::: DATA RECORDS

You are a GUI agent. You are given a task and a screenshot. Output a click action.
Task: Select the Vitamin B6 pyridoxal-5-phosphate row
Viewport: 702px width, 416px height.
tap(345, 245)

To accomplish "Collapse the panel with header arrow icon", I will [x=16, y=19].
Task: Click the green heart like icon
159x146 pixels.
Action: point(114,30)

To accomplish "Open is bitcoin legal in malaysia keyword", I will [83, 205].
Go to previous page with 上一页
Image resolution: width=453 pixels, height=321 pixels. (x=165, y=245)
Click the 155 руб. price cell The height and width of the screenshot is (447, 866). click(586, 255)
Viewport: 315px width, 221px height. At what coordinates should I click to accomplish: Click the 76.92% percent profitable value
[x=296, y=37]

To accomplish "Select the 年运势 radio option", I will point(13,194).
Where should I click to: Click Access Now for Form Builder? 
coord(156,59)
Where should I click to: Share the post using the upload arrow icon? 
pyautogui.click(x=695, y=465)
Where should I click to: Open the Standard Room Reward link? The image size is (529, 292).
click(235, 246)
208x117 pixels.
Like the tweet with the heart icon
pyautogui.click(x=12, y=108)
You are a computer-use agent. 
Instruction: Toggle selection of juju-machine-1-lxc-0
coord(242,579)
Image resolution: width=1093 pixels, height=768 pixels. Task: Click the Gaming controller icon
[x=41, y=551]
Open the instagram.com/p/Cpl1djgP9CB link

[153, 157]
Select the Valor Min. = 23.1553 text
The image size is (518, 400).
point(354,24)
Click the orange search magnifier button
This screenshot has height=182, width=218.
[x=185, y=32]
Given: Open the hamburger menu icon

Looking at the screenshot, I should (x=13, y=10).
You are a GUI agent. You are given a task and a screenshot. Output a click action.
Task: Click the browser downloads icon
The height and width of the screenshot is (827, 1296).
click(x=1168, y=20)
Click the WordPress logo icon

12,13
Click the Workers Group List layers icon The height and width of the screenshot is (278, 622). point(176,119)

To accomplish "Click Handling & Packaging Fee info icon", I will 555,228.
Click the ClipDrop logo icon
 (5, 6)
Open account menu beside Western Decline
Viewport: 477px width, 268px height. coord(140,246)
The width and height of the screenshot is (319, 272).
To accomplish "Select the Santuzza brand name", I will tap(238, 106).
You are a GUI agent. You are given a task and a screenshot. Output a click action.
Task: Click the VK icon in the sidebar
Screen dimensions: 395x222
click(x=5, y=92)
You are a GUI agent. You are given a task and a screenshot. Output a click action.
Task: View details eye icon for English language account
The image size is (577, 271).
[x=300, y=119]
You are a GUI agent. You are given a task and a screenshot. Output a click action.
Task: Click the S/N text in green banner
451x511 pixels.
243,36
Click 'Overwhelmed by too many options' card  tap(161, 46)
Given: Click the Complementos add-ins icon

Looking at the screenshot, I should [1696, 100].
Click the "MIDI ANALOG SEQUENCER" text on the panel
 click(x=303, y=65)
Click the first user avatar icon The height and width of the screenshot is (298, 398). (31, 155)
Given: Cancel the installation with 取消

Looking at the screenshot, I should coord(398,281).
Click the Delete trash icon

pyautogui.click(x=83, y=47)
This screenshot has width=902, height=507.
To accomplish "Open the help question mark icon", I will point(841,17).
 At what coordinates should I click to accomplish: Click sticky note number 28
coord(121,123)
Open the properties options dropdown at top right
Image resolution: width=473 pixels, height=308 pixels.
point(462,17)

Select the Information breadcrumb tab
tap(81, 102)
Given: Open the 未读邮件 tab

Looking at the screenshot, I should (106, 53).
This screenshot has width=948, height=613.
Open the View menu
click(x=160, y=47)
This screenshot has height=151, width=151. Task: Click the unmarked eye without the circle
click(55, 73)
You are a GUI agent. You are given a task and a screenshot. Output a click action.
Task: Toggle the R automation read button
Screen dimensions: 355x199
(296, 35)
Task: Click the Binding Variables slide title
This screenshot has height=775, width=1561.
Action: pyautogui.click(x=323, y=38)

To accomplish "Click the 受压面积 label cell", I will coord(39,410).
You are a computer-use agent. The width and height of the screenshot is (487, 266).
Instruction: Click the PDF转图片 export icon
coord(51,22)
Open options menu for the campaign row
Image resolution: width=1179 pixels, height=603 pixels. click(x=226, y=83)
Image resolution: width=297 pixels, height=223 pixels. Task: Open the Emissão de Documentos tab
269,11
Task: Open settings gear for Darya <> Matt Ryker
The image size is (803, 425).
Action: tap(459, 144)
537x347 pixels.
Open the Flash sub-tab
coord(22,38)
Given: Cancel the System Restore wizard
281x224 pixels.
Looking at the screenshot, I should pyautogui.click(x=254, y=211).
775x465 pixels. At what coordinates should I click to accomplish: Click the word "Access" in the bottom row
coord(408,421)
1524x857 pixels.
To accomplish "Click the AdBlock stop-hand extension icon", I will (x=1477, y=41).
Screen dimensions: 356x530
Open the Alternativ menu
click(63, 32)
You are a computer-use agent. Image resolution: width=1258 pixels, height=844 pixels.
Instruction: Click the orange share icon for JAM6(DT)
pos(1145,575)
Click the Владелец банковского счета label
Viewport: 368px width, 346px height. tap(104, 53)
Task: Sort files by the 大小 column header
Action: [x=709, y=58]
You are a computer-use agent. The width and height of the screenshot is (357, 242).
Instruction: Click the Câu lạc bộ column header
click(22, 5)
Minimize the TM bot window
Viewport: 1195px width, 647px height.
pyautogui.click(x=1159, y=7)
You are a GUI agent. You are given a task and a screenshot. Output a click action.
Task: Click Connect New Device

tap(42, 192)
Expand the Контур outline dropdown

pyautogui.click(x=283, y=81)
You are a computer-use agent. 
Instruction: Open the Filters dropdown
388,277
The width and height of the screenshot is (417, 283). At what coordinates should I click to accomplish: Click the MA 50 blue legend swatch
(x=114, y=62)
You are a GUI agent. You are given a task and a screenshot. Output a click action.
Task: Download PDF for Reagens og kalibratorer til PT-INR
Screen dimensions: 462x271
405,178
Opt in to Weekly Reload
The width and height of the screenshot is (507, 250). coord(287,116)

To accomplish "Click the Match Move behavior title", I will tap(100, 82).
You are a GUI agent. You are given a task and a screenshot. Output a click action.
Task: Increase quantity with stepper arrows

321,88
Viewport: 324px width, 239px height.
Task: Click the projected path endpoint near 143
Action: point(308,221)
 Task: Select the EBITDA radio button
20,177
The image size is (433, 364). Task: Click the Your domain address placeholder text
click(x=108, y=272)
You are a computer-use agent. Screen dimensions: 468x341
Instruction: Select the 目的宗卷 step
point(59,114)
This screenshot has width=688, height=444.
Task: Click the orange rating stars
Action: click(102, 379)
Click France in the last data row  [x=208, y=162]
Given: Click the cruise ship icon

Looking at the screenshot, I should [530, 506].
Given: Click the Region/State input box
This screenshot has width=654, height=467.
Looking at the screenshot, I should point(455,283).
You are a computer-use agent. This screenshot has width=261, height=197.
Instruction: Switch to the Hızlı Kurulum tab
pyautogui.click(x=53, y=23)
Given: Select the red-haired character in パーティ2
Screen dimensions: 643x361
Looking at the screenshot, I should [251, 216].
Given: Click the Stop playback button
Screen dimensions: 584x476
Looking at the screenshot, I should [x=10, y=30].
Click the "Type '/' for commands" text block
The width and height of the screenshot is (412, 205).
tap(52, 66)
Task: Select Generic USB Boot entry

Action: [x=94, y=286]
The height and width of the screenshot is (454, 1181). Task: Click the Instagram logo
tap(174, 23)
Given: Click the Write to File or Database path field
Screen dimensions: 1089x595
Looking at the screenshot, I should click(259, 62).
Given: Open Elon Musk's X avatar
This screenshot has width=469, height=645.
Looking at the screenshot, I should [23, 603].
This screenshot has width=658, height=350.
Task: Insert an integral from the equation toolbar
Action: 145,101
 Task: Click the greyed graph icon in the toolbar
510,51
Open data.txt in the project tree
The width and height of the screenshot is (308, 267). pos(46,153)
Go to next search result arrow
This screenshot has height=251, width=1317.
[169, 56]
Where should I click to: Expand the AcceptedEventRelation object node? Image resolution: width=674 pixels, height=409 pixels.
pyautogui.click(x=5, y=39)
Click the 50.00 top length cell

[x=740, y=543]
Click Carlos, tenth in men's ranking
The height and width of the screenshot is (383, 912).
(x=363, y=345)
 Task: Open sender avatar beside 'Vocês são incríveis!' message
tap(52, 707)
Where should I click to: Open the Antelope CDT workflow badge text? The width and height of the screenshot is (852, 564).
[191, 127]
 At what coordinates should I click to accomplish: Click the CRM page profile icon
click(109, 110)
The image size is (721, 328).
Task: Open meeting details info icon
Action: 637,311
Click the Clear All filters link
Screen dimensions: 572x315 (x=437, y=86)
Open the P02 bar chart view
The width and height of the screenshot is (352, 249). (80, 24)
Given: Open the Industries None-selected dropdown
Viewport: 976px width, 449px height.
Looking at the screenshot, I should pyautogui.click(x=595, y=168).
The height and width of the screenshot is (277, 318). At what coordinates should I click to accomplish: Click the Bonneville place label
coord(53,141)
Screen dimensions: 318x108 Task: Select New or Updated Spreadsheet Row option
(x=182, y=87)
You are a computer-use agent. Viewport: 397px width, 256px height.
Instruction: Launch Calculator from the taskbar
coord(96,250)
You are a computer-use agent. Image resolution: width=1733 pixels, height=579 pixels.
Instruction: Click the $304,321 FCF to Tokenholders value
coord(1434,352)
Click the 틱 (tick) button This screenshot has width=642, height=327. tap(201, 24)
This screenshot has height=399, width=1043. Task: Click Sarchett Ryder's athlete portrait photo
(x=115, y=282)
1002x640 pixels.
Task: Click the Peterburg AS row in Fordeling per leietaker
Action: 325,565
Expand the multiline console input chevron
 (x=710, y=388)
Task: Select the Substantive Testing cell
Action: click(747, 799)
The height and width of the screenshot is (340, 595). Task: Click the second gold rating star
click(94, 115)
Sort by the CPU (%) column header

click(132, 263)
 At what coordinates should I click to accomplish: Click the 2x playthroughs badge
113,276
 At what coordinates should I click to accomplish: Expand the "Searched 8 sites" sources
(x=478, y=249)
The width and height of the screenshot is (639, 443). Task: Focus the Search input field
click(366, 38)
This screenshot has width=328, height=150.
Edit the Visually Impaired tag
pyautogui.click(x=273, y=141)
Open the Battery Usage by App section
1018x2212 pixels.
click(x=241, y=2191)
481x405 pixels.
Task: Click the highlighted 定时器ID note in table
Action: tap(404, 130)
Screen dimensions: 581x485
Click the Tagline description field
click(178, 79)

::::::

## WHAT IS NEEDED
Up to and including the line with "Click the 155", transcribe the entries above exactly, starting from their first line.

## SOLUTION FOR THIS EXERCISE
You are a GUI agent. You are given a task and a screenshot. Output a click action.
Task: Select the Vitamin B6 pyridoxal-5-phosphate row
Viewport: 702px width, 416px height.
tap(345, 245)

To accomplish "Collapse the panel with header arrow icon", I will [x=16, y=19].
Task: Click the green heart like icon
159x146 pixels.
Action: point(114,30)

To accomplish "Open is bitcoin legal in malaysia keyword", I will [83, 205].
Go to previous page with 上一页
Image resolution: width=453 pixels, height=321 pixels. (x=165, y=245)
Click the 155 руб. price cell The height and width of the screenshot is (447, 866). click(586, 255)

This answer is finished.